Pharrell Williams, Kanye West, Sean Combs and Jay-Z attend Sean Combs 50th Birthday Bash presented by Ciroc Vodka on December 14, 2019, in Los Angeles, California.
Pharrell Williams, Kanye West, Sean Combs and Jay-Z attend Sean Combs 50th Birthday Bash presented by Ciroc Vodka on December 14, 2019, in Los Angeles, California.

In the fourth episode, music journalist Rodney Carmichael reveals that it was harder for corporations to market defiant, radical acts in the vein of Public Enemy to middle America, so the mainstream became overloaded with depictions of “cats with nice cars, girls, and cats with fancy clothes.” Chuck D also contends that for newly-rich artists, “it’s bigger [business], but when you got power it comes with responsibility.” This discussion should have delved deeper by interrogating the reality of corporations profiting off of Black trauma incurred by conditions they’re not trying hard enough to uproot, and pondering whether the genre’s biggest figures are navigating their power in ways that truly benefit the lower class that the spirit of hip-hop was built on.

Many critics believe mainstream rap became less radical in the 2000s, as the genre’s biggest acts grew into wealthy figures increasingly distanced from the struggles they once experienced. Perhaps the docuseries could have explored Jay-Z’s “Moment of Clarity,” wherein he explored this dynamic, rhyming, “Truthfully I wanna rhyme like Common Sense / But I did 5 mill’ – I ain’t been rhyming like Common since,” and surmises, “I can’t help the poor if I’m one of them / So I got rich and gave back, to me that’s the win-win.”

The last episode chronicles Jay-Z, Jeezy and Diddy’s stumping for Obama, but it doesn’t acknowledge people’s legitimate concerns that too many Black celebrities are stumping for a DNC who abide by Joe Biden’s “‘you ain’t Black” if you don’t for me edict. One of the show’s talking heads should have explicitly asked whether artists should put more demands on their co-signs.

That would have properly contextualized the docuseries’ final chapter: the 2020 uprising. The system found itself in the world’s collective crosshairs after Breonna Taylor and George Floyd’s police killings, but activists were also demonstrating against the power structure as a whole, including the so-called Black elite who collude with the establishment to maintain an inequitable status quo. Killer Mike opens the doc by urging Atlanta residents to “plot, plan, organize, [and] mobilize.” But the clip is from a press conference where he and fellow rapper T.I. also told Atlanta residents to halt their protesting in the midst of the 2020 George Floyd uprising. An entertainer parroting Big Brother directives is a tenuous way to open a piece about an anti-establishment culture. And that’s to say nothing of Mike’s troubling advocacy for vote-suppressing Georgia Governor Brian Kemp. They did manage to acknowledge the on-the-ground demonstrations of artists like Bun B, Chance the Rapper and Raz Simone, who told a crowd, “You don’t have to call 911 anymore. You call us, the people.” But it should have been acknowledged how exceptional artists like he and Noname’s communal ethos is.

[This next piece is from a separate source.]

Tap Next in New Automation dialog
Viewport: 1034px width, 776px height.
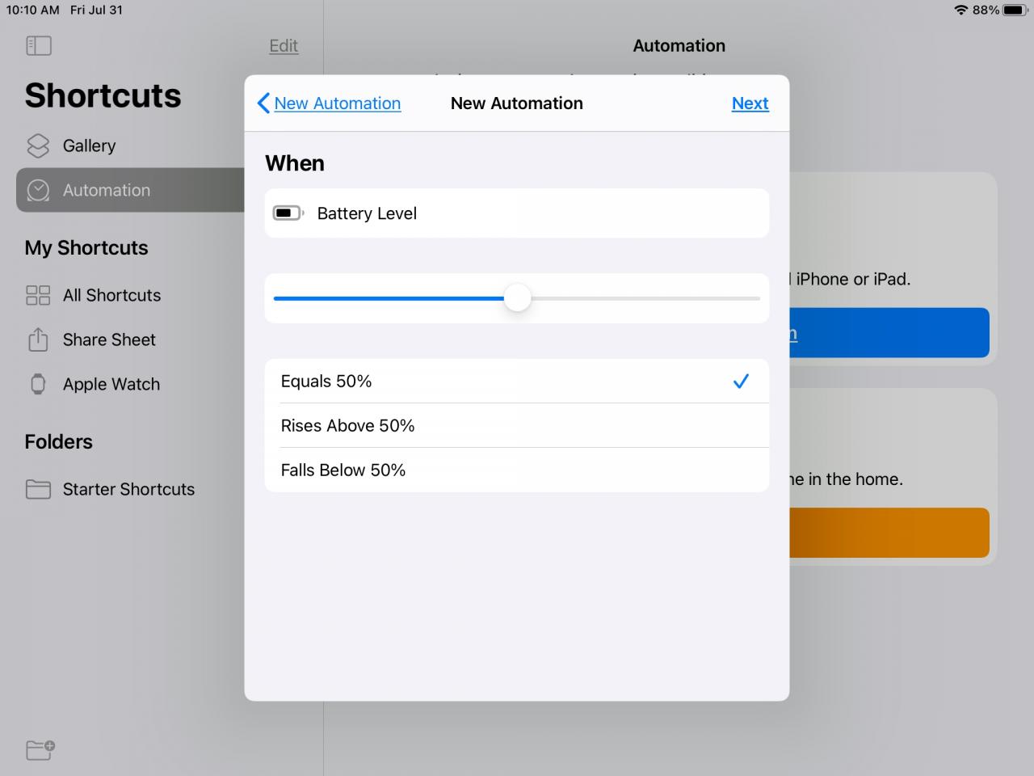[x=750, y=103]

In 2010, Chuck D chastised Jay-Z and Kanye’s luxury opus Watch the Throne, saying that “Hip-hop celebrates those who wanna make a killing instead of a living. I like those guys, but they make me laugh sometimes because I don’t get who they’re here for, other than themselves.” Fight the Power needed more of that energy. The docuseries is fundamentally an homage to protest anthems, but once it begins highlighting how rich artists are getting, and the artistic shift that occurred due to rap’s corporatization, they opened the door to further critique the genre’s capitalist ethos. It’s great that hip-hop put artists and others in positions to feed their families via creative expression. But today’s chase-the-wealth mentality only means that you’re vying to become the very power Chuck D sought to fight against.